歌うたう彼女

南枝大江

 これは、私の心の中の独り言。自分を許すための愚かな戯言、そしてほんの少しの自己陶酔。

 私たちは弱い生き物です。誰かの弱さに感情移入し、心の隅で安心する。聖人よりも裏切り者が好きで、でも心の中では救世主を求めている。

 そんな、そんな、弱い私なんです。


 あの人は同じクラスの、私と同じ女の子でした。同じクラスと言ってもいつ度も喋ることはなく、というのも、あの子も私も友達と言える人間は一人もおらず、学校ではいつも一人で過ごしていました。

 だから、というのでしょうか。あの子には親近感を抱くと同時に、憧れのような感情を抱いていました。容姿も美しく、運動も得意で、いつも小難しい本を読んでいる彼女は、まるで漫画の中から出てきたような高嶺の花に見えたのです。

 一方私と言えば、容姿も頭も並で、趣味もこれと言ってなく、ただただ毎日を浪費するばかり。本当は友達を作って遊びたいのだけれど、そんなことも叶わない。

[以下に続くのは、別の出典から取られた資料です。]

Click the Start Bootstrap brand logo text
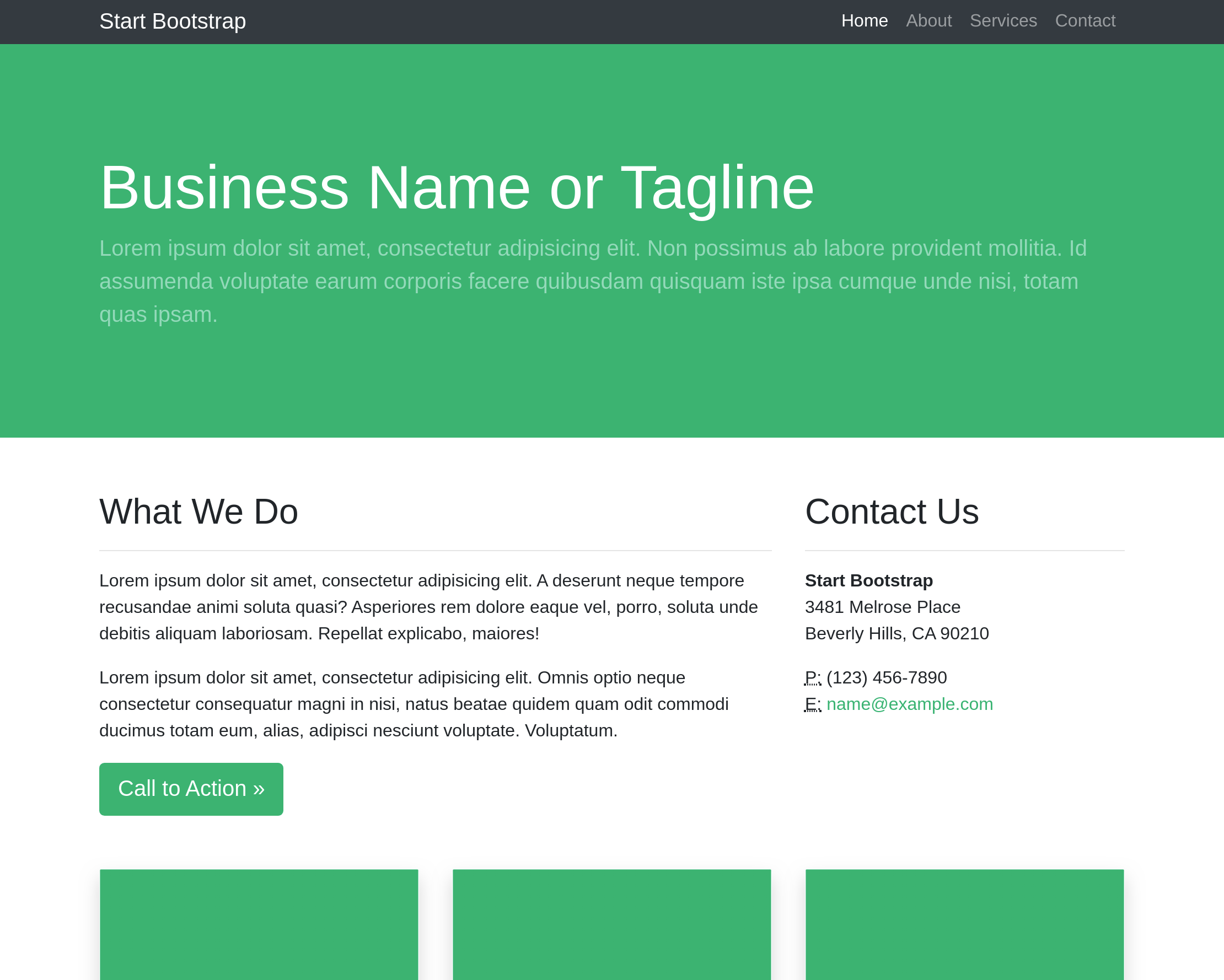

 一人でも平気そうで、誰よりも強く綺麗なあの人とは天と地ほどの差がある、そう考えていました。 


 そんなある日、私は放課後街に出て映画を見に行きました。休日にまで身だしなみを整えたくないので、外に用事がある時はできる限り平日に済ませてしまいたいというのも理由の一つなのですが、何より私は夜の街が好きなのです。

 地方都市とは言っても駅前はかなり栄えています。夜なのに明るい街、自分の何十倍もあるかのような建物は七色の光を放っていて、まるで星空が落ちてきたような景色でした。

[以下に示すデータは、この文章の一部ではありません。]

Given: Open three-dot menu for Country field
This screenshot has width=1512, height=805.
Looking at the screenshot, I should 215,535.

 その中を私は一歩ずつ、歩くのです。それだけでなぜか心が躍り、余計なことが頭から抜け落ちていく。純粋な子供に戻ったような気分です。まあ、まだまだ私も子供でしょうけど。

 それはさておき、あの子の話をしましょう。

 その日も私は冒険少女になり切って、適当な路地裏をさまよい歩いていました。すると少し離れたところに人影が見えたのです。私は即座に引き返そうとしましたが、私の頭が先程の映像を理解した瞬間、それが事実か確かめるためにもう一度振り返りました。

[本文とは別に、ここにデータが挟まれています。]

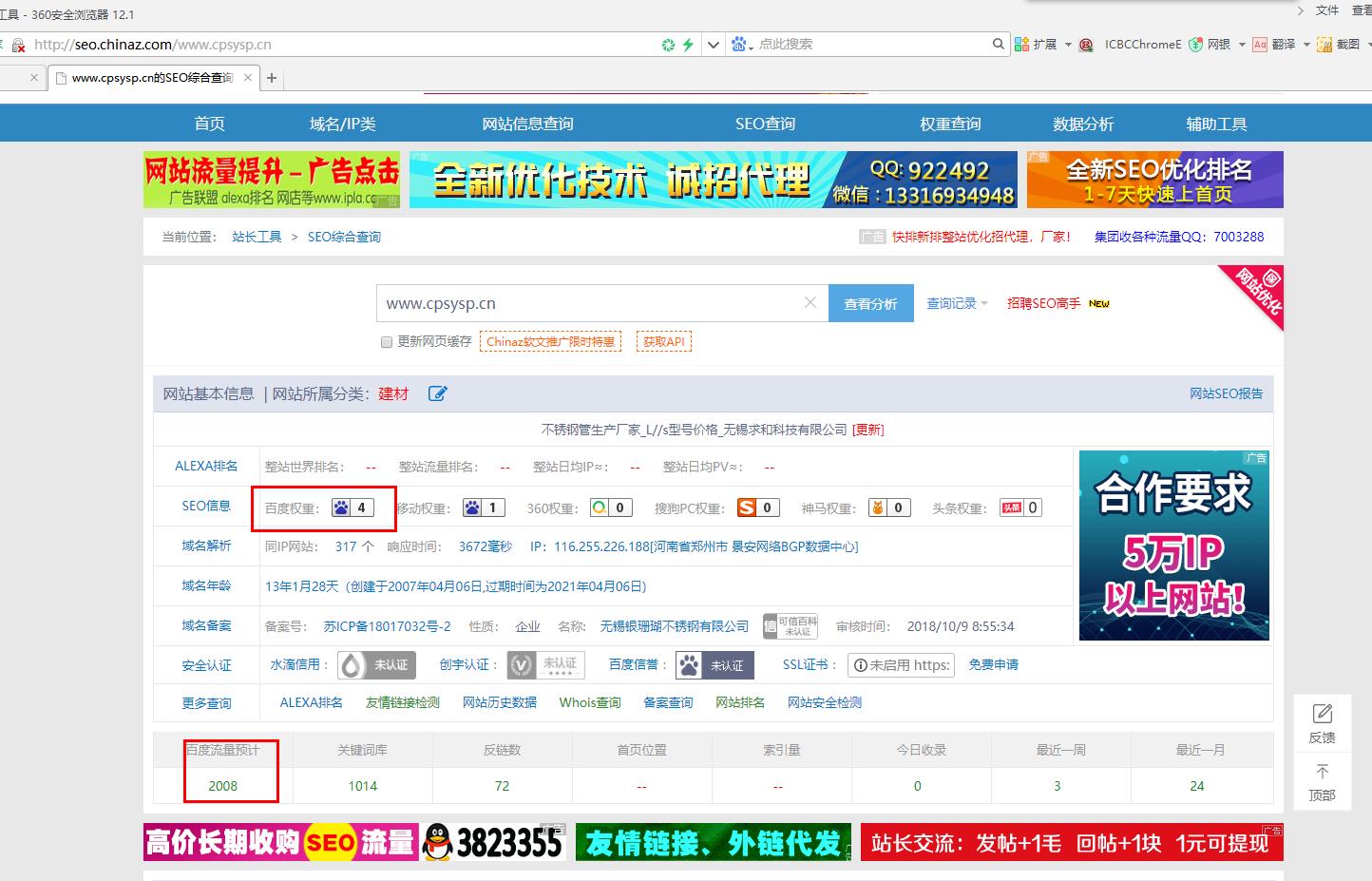
Task: Open the SEO查询 navigation menu
Action: click(765, 124)
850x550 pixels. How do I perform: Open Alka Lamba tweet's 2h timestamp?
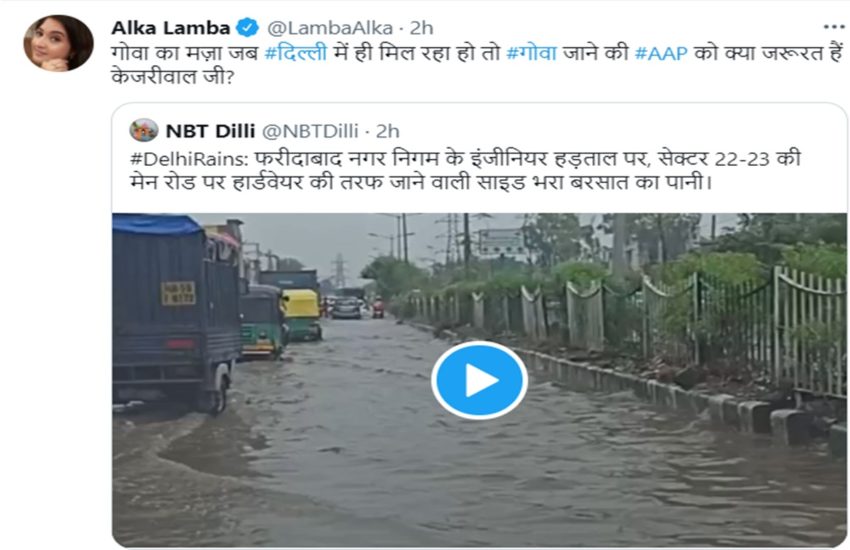point(422,27)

 それは女の形。左手にたばこを持ち、口から煙を吐く、制服を着た女の子。肩まで伸ばした髪は闇に溶け、人形のように白い肌を一層際立たせる。見間違いはない。二度、三度と見たのだから。

 吸い込まれるような黒い瞳と目が合ったのです。その瞬間彼女は妖しく口元を歪め、小さくもはっきりと耳に届く声でこういったのです。


「——さんだよね……。見られちゃった?」


 余裕の浮かぶ声色。先程の笑みのまま、彼女はこちらへと歩いてきます。


「見なかったってことにしといて欲しいんだけどな……」


 私はひどく混乱していました。突拍子のない状況に頭が追い付かず、それに夜の路地裏という環境と、彼女に名前と顔を覚えてもらえていたという小さな喜び。そのせいで正常な判断力を欠いてしまって、私はあんな突拍子もないことを言い出したのです。


「それ、どんな味ですか」


 彼女は一瞬目を丸くした後、空を眺めながら口を開く。


「えっと……。甘くて、ちょっと苦くて……あっ、吸う?」


 差し出された白い箱に、私は恐る恐る手を伸ばす。意図せずともそう言う意図が含まれているであろう言葉を言った以上、ここで断るわけにもいきません。それに、目の前の彼女に少しだけでも近づきたくて、私は煙草を手に取りました。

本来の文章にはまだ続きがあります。